# Attaching tube bands



## Ducati250Single (Apr 5, 2015)

I did a search here and can't seem to find how the tubular bands were attached in a video I saw a few days ago. This slingshot had a wood fork, and just holes drilled in it, the tubes went straight through and appeared to have something inserted in the end to keep them from pulling back through. May have been steel shot??? Or a plug of some sort. Does anyone have an idea of what I'm talking about? Looked like a good simple method. Thanks.


----------



## Imperial (Feb 9, 2011)

Ducati250Single said:


> I did a search here and can't seem to find how the tubular bands were attached in a video I saw a few days ago.

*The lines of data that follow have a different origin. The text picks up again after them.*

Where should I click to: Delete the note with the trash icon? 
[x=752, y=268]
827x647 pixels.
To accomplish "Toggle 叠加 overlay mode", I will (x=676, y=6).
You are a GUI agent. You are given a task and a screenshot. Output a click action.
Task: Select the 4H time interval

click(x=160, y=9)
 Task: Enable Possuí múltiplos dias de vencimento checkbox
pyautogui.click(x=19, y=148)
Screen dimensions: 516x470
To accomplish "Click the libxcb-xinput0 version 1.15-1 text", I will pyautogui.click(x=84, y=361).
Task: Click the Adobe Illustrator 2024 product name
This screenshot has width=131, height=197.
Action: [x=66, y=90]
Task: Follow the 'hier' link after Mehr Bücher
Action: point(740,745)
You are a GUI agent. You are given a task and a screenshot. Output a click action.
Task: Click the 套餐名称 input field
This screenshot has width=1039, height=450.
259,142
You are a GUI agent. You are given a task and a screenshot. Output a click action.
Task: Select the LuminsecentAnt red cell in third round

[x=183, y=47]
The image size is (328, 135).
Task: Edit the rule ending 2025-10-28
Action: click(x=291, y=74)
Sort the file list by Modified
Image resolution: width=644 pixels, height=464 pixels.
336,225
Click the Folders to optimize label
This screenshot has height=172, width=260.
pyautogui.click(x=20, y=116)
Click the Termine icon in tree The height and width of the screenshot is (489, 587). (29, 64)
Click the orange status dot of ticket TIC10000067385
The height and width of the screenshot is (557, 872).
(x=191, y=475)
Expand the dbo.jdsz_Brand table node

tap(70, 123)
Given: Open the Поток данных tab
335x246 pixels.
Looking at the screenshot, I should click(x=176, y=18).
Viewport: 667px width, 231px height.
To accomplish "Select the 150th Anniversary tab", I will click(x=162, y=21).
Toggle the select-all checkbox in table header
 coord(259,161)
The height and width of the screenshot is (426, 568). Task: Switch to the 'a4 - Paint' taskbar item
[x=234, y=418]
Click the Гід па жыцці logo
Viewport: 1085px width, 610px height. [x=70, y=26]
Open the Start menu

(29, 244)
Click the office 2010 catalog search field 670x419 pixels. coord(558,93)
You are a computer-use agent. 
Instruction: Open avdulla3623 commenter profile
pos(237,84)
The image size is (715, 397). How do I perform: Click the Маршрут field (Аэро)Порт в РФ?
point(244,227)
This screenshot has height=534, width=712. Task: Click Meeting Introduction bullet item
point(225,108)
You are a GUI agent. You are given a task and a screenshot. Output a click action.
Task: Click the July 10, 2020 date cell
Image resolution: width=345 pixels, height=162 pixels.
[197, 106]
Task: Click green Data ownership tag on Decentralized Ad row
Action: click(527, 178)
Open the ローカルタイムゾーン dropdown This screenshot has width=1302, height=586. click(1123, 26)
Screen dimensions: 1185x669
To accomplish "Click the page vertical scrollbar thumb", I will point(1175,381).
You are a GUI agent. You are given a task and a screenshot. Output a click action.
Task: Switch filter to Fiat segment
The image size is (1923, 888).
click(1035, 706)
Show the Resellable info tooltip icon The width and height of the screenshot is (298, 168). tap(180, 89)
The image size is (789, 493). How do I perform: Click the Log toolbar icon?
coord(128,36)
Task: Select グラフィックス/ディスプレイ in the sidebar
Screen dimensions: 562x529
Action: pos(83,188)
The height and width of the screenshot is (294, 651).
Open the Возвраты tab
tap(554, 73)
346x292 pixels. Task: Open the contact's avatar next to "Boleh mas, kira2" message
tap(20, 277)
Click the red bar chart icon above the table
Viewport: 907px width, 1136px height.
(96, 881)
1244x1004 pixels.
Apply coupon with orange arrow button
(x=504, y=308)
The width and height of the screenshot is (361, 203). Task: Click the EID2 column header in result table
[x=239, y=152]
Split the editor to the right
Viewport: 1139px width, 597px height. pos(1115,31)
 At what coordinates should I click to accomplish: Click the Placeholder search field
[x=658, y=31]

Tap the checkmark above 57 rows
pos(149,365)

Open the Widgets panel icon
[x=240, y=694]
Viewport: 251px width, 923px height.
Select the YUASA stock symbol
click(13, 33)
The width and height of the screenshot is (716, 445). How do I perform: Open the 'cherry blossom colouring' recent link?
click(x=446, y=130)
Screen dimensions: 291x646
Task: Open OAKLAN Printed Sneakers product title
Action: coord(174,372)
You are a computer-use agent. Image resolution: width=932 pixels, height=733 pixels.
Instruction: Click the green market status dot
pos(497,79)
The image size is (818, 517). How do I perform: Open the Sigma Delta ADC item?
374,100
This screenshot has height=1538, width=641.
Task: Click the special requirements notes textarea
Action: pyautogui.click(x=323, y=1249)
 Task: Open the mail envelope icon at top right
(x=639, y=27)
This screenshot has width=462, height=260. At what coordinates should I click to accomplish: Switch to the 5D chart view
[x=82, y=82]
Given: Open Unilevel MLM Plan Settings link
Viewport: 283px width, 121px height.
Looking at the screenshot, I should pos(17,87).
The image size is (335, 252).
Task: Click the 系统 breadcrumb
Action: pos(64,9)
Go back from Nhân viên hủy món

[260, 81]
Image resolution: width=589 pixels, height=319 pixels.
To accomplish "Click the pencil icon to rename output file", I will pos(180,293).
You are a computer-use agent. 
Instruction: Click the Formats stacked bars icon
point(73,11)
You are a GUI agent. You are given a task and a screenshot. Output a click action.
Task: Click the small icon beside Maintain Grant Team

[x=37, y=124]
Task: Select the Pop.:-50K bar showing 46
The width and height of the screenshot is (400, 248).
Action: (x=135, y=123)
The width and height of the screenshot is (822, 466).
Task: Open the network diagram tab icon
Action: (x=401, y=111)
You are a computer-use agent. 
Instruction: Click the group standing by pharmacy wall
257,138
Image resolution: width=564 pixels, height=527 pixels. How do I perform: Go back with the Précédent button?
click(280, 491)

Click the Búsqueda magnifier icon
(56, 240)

This slingshot had a wood fork, and just holes drilled in it, the tubes went straight through and appeared to have something inserted in the end to keep them from pulling back through. May have been steel shot??? Or a plug of some sort. Does anyone have an idea of what I'm talking about? Looked like a good simple method. Thanks.


yes to all you said. some use a steel ball, some use a plug of wood. there are many ways to attach, just find one youre comfortable with.


----------



## Ducati250Single (Apr 5, 2015)

One I saw looked like a steel ball, and the other did look like a short section of wood dowel. Thanks Imperial.


----------